By moving , the center position can be corrected. In such centering, the detector detects the deviation of the reference position on the rotating shaft 2, for example, the center position of the wheel 1 fixed to the shaft, and this detection signal is used as a feedback signal to control the position adjustment drive motor, etc. The amount of rotation is controlled by a control device.

The present invention can be applied not only to rotary wheel type extruders as in the above embodiments, but also to support mechanisms for rolls in rolling mills, straightening machines, etc. In such cases, the axial centering of the rolls can be achieved by using shims, etc. This can be done easily and during operation without using any tools.

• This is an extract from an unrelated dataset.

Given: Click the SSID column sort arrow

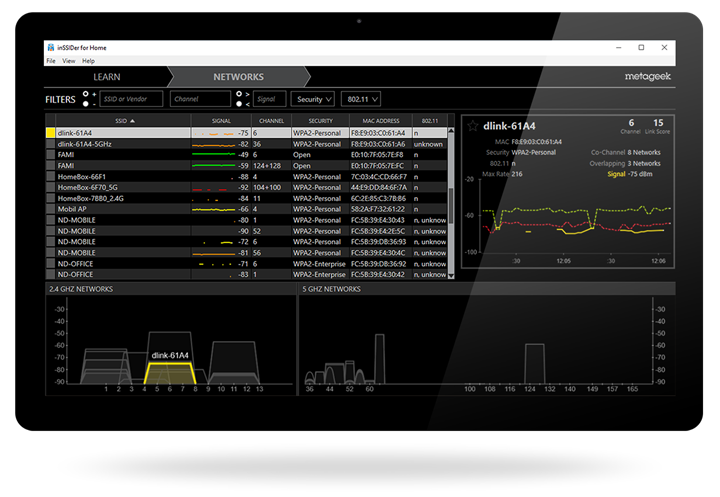Looking at the screenshot, I should point(132,121).
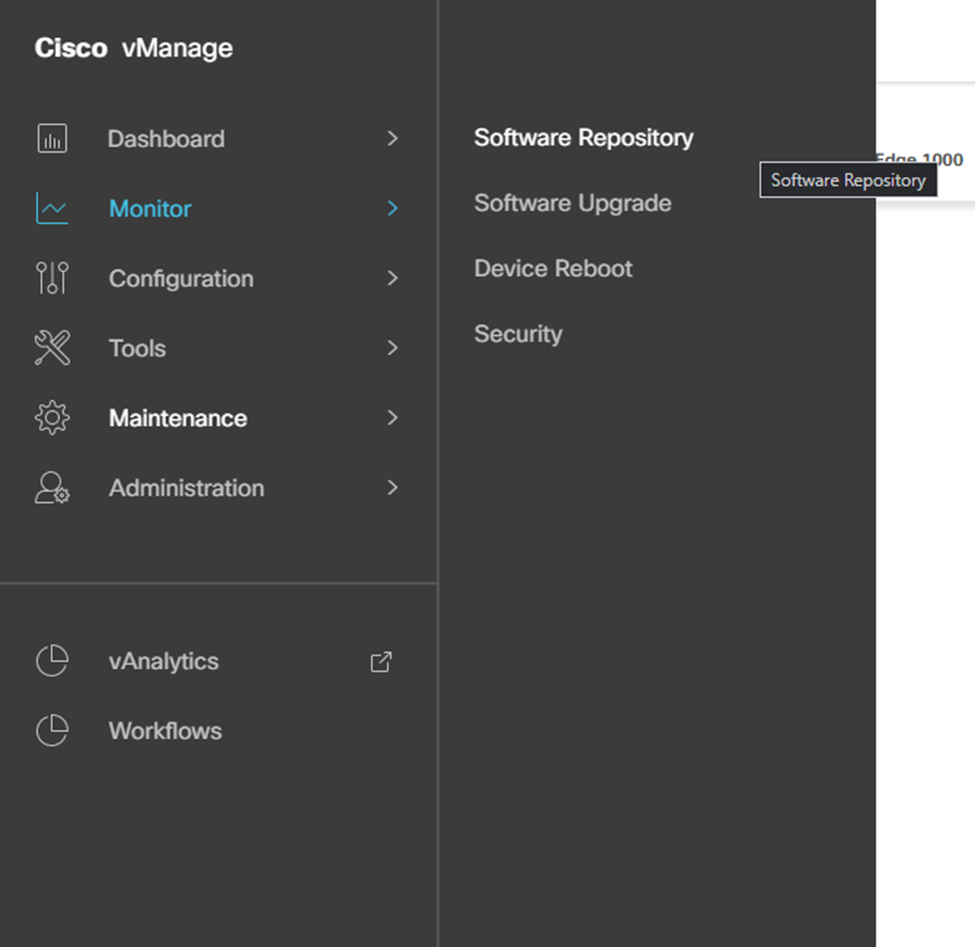Click the Software Repository tooltip label
This screenshot has height=947, width=975.
pyautogui.click(x=848, y=180)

[Brief explanation of the drawing]

FIG. 1 is a partial vertical sectional view of a bearing device with an axial position adjustment mechanism according to an embodiment of the present invention, FIG. 2 is a partial front view as seen from arrow F in FIG. 1, and FIG. FIG. 4 is a longitudinal cross-sectional view of the driving side shaft end of the rotary shaft, and FIG. 4 is a schematic cross-sectional view of the rotary wheel type continuous extruder. DESCRIPTION OF SYMBOLS 1... Wheel, 2... Rotating shaft, 11... Bearing, 14... Fixed housing, 12... Driven ring gear, 15... Intermediate gear, 16... Drive gear, 1
7...Motor.

Claims (1)

[Claims] 1. A threaded driven annular gear mounted on the outer periphery of a rotating shaft via a shaft support so as to be able to move in the axial direction integrally with the shaft, and threadedly engaged with the threaded portion of the threaded driven annular gear. a fixed housing, a drive gear that meshes with the threaded driven annular gear, a motor that rotates the drive gear, a detector that detects axial positional deviation of the rotation shaft during operation of the rotation shaft, and the detector. A bearing device with an axial position adjustment mechanism, comprising: a control device that controls the amount of rotation of the motor using a detection signal of the motor as a feedback signal.